Hongkong's retail industry grew again, and its sales increased 24% to HK $20 billion 900 million last year.
Now, it will turn its attention to China, which is not yet mature in the underwear market, or to compete fiercely for cost saving and avoiding the local market.
On the one hand, sales in the Chinese market are close to those represented by Wei Jeanne. Underwear On behalf of factories, and more importantly, it is different from that of the west, which has become popular in sports and leisure.
According to one data, the consumption of underwear for British women in 2014 was 884 yuan, while that of French women accounted for 20% of the total clothing expenditure. Over the same period, the consumption of underwear for Chinese women was only 200 yuan, accounting for less than 10% of total clothing expenditure. On the whole, Euromonitor predicts that the retail value of Chinese women's underwear market will reach $25 billion this year, which is two times that of the US market and will grow to 33 billion US dollars in 2020.
At this time, the market occupies a large store in Hongkong Tongluowan business circle. Before the Forever 21 lease expired, it was at the hard time of Hongkong's retail bottoming. According to the fashion headline data, the brand settled in the lot for the first month, which amounted to 11 million yuan, followed by 1 million yuan per annum, and the monthly rent rose to 13 million 800 thousand yuan by 2016.

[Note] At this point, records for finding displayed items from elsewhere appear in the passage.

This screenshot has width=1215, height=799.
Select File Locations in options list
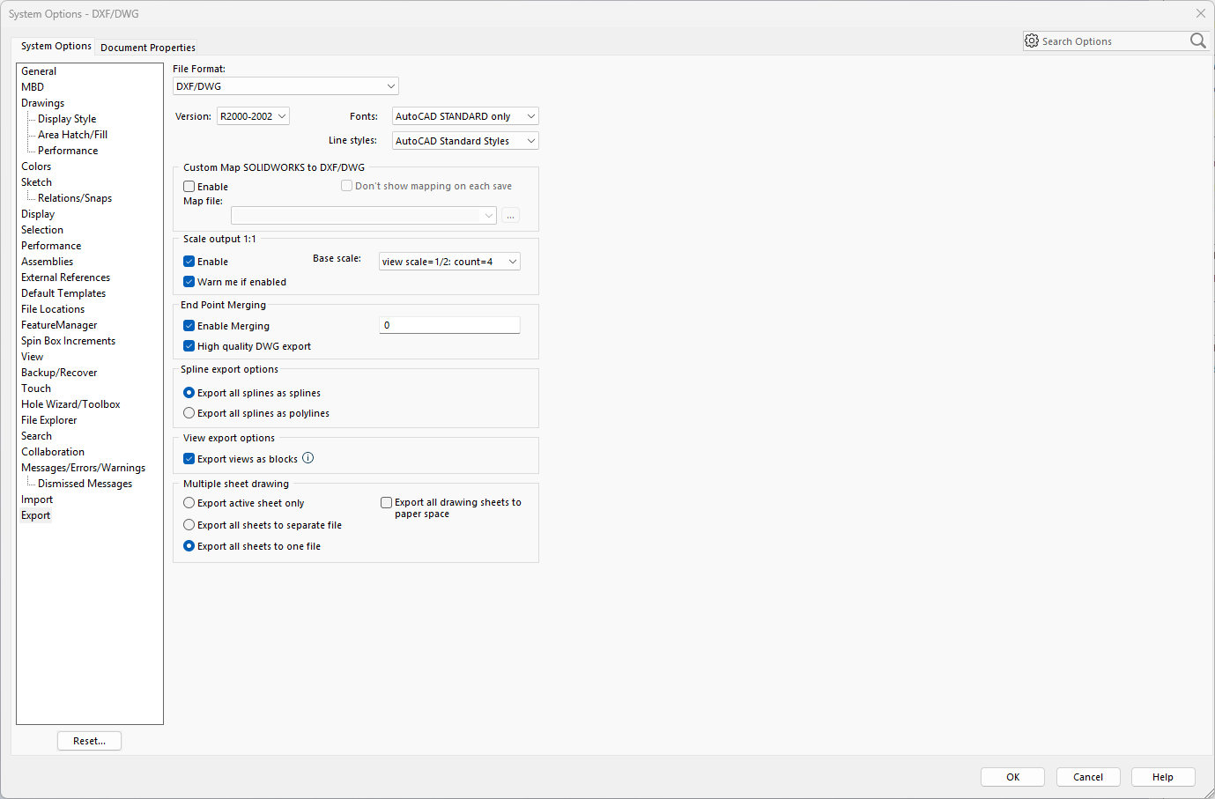(53, 309)
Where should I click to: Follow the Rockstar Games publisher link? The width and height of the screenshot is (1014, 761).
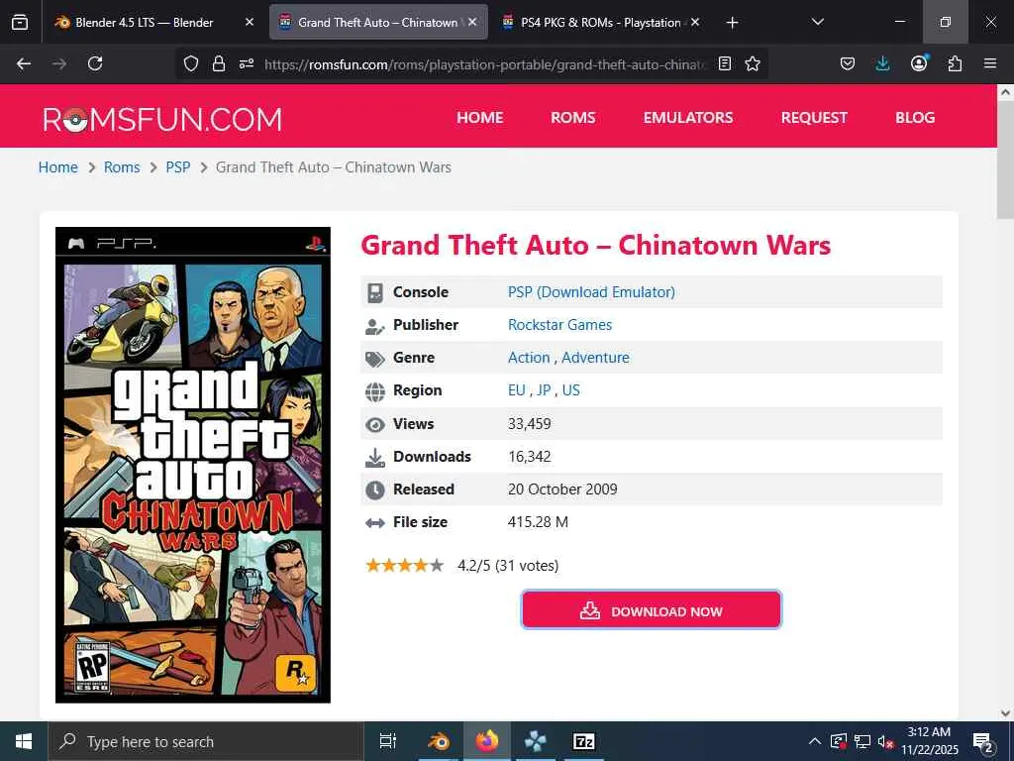coord(560,325)
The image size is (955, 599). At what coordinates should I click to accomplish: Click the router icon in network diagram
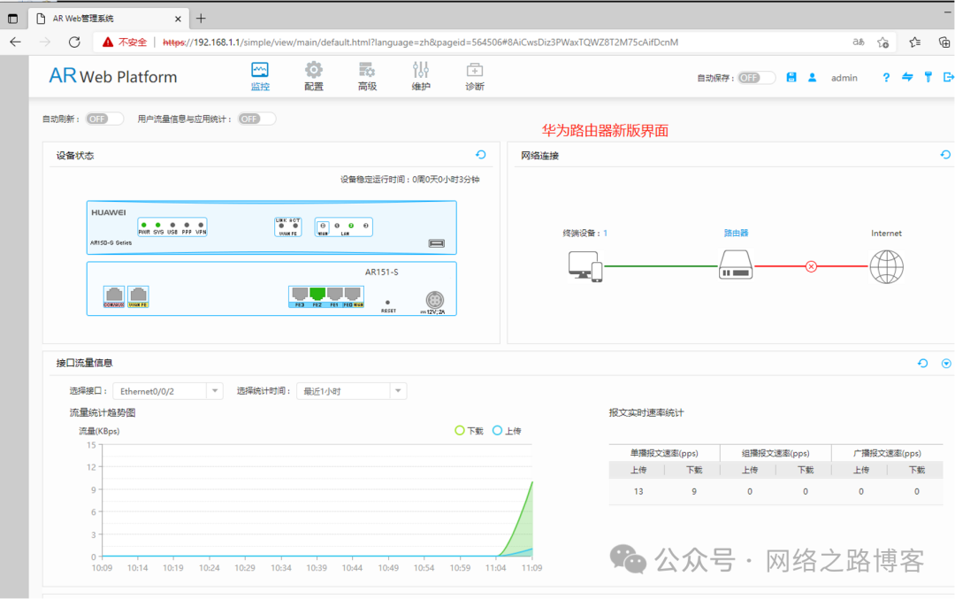736,265
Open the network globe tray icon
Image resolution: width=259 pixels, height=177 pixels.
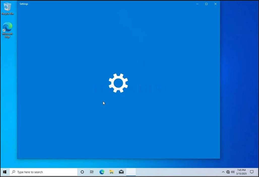(228, 172)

As early as Hongkong retail industry In the recession, the rental of the shops represented by the Kowloon warehouse has started to decline. The rental market of another high-end shopping mall in the next 5 years will also be reduced by 15%. Deng Juming, the industry insider, admitted that the sharp decline of mainland tourists directly brought down the rent of the core area by 30% to 40%. According to sources, the monthly rent of the store was lowered to HK $about 8000000 from Forever 21, which means the average daily rent is nearly 300 thousand.
Surprisingly, Hongkong's retail industry, which has seen three years of sluggish growth, has been showing signs of recovery from luxury consumption recently. Since March 2017, the value of total retail sales in Hongkong has recorded a nine straight rise, and the growth rate has also been accelerating. In May this year, double-digit sales rose and the total sales volume increased by 12.9% to HK $40 billion 500 million.
According to PWC, the retail market in Hongkong will continue to improve in 2018, and the retail industry will grow 4% to 6% this year, that is, 465 billion to 4800 billion yuan, and the overall trend is expected to last for five years.
The improvement of the retail environment is undoubtedly a good news for Hongkong. The first Tongluowan flagship store is located in the times square, which is crowded with high-end brands. It has always been the preferred shopping place for tourists to visit Hong Kong.
SeekingAlpha pointed out that L Brands will set up 10 new stores in China this year. In view of the increasing consumption power of the middle class in the mainland, the group will expand its market momentum or extend to 2019.
Another analyst said that in recent years, China has launched a large flagship store in China to strengthen it. market In the middle and high-end positioning, its products have a higher premium in the mainland than Europe and the United States, which may be a new turning point for the deep price and the decline of performance.